Embed Images: mp3, flac, m4a/mp4, aiff, ogg, opus
Format-Preserving: keeps the input format when it supports embedding
Safe by Default: never overwrites the original unless you ask
Flexible Inputs: audio and images as files or Python objects

🔀 Flexible I/O (Casting)

Postel's Principle: liberal inputs, strict, annotatable cores
Many Representations: paths, bytes, file-like, numpy waveforms, AudioSegment
Controllable Output: choose the output format, or pipe raw bytes
castgraph-Powered: canonical AudioSegment hub with auto-routed conversions

API Reference

Convenience Functions

# Speech recognition with customizable settings
text = su.recognize(timeout=5, engine='google')

# Flexible text-to-speech with multiple input/output options
result = su.speak(text_src, rate=200, volume=0.9, egress=None, send_to_speakers=True)

# Where text_src can be:
# - "Hello world" (direct text)
# - "/path/to/file.txt" (file path - must start with / or drive letter)
# - Path("file.txt") (Path object)
# - StringIO("text") (file-like object)
# - text_iterator() (iterator yielding text chunks)

# Where egress can be:
# - None (default - no special output)
# - "output.wav" (save to file path)
# - lambda x: x (return audio bytes)
# - custom_function (process audio bytes)

# Flexible audio transcription with multiple source types
text = su.transcribe(audio_src, engine='google')

SpeechRecognizer

recognizer = su.SpeechRecognizer(engine='google')

# Listen from microphone
text = recognizer.listen_and_recognize(timeout=5)

# Transcribe file
text = recognizer.recognize_file("audio.wav")

TextToSpeech

tts = su.TextToSpeech(rate=200, volume=0.9)

# Speak text
tts.speak("Hello world")

# Save to file
tts.speak("Save this", save_to="output.wav")

# Change voice
voices = tts.get_voices()
tts.set_voice(voices[0]['id'])

AudioProcessor

# Load audio
audio, sr = su.AudioProcessor.load_audio("file.wav")

# Extract ML features
features = su.AudioProcessor.extract_features(audio, sr)

# Convert format
su.AudioProcessor.convert_format("input.mp3", "output.wav")

Dependencies

Core (always installed):

i2: the castgraph transformation engine behind flexible casting
pydub: audio format conversion (via ffmpeg)
numpy: waveform / numerical operations
mutagen: reading/writing audio metadata (cover art)
Pillow: image handling for cover art

Extras (opt in):

su[speech] → SpeechRecognition, pyttsx3, pyaudio — recognition + TTS
su[ml] → librosa, soundfile — feature extraction / analysis

System Requirements

FFmpeg (for non-WAV audio)

Decoding/encoding mp3, flac, m4a, ogg, etc. uses ffmpeg:

macOS: brew install ffmpeg
Debian/Ubuntu: sudo apt-get install ffmpeg
Windows / other: download from https://ffmpeg.org/

WAV and raw-waveform conversions work without ffmpeg.

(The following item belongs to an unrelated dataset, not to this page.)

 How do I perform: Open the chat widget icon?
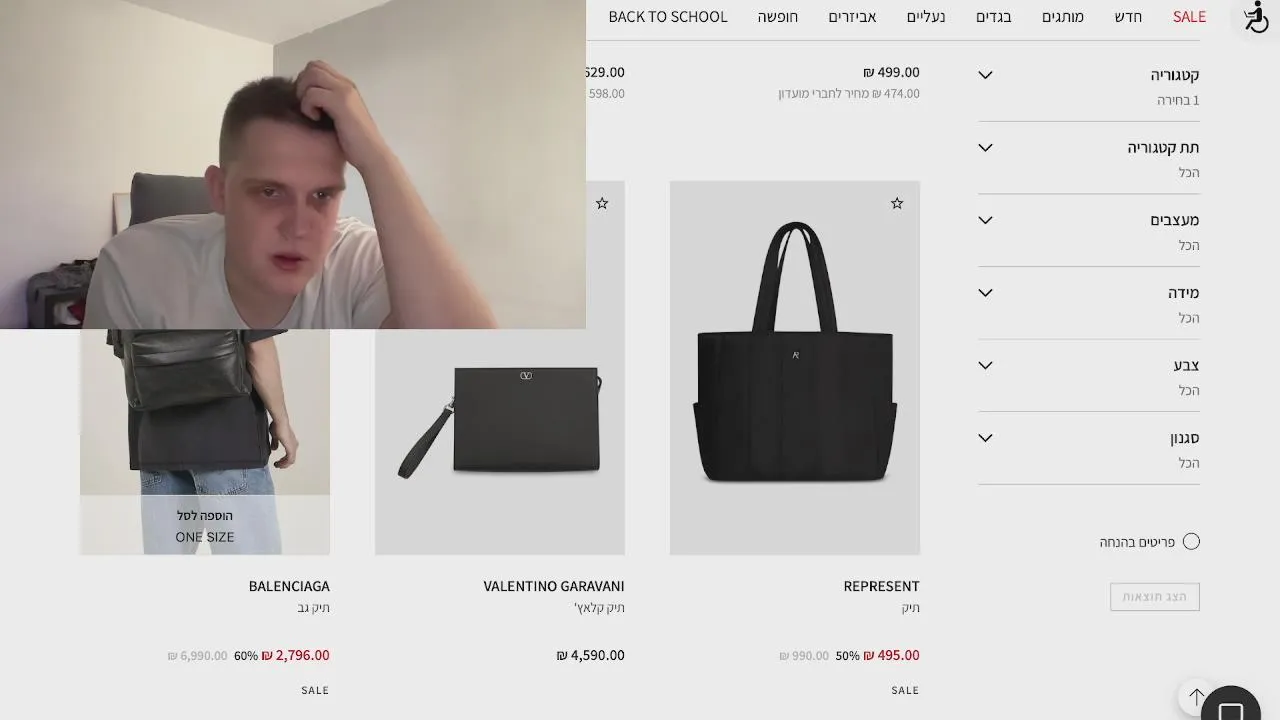tap(1231, 704)
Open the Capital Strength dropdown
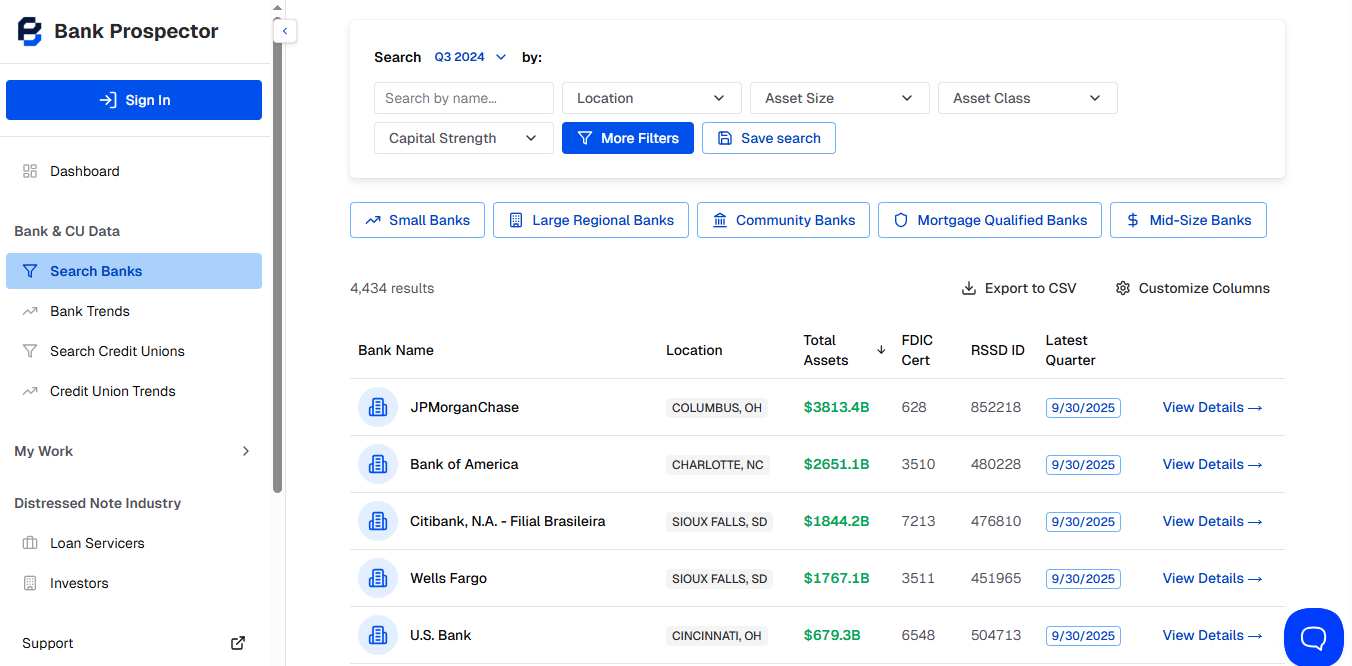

For Speech Recognition (`su[speech]`):

Windows / macOS: no additional system requirements
Linux: sudo apt-get install flac portaudio19-dev (FLAC + PortAudio for the microphone)

Examples

Voice Assistant with Custom Settings

import su
from functools import partial

# Create optimized functions for the assistant
quick_listen = partial(su.recognize, timeout=3, engine='google')
assistant_voice = partial(su.speak, rate=180, volume=0.8)

while True:
    print("Listening...")
    text = quick_listen()
    
    if text:
        print(f"You said: {text}")
        response = f"You said: {text}"
        assistant_voice(response)
    
    if text and "goodbye" in text.lower():
        assistant_voice("Goodbye!")
        break

Audio Analysis Pipeline

import su
import numpy as np

# Load audio file
audio, sr = su.AudioProcessor.load_audio("speech.wav")

# Extract features for ML
features = su.AudioProcessor.extract_features(audio, sr)

# Use MFCC features (common for speech recognition)
mfcc_features = features['mfcc']
mfcc_mean = np.mean(mfcc_features, axis=1)

print(f"MFCC feature vector shape: {mfcc_mean.shape}")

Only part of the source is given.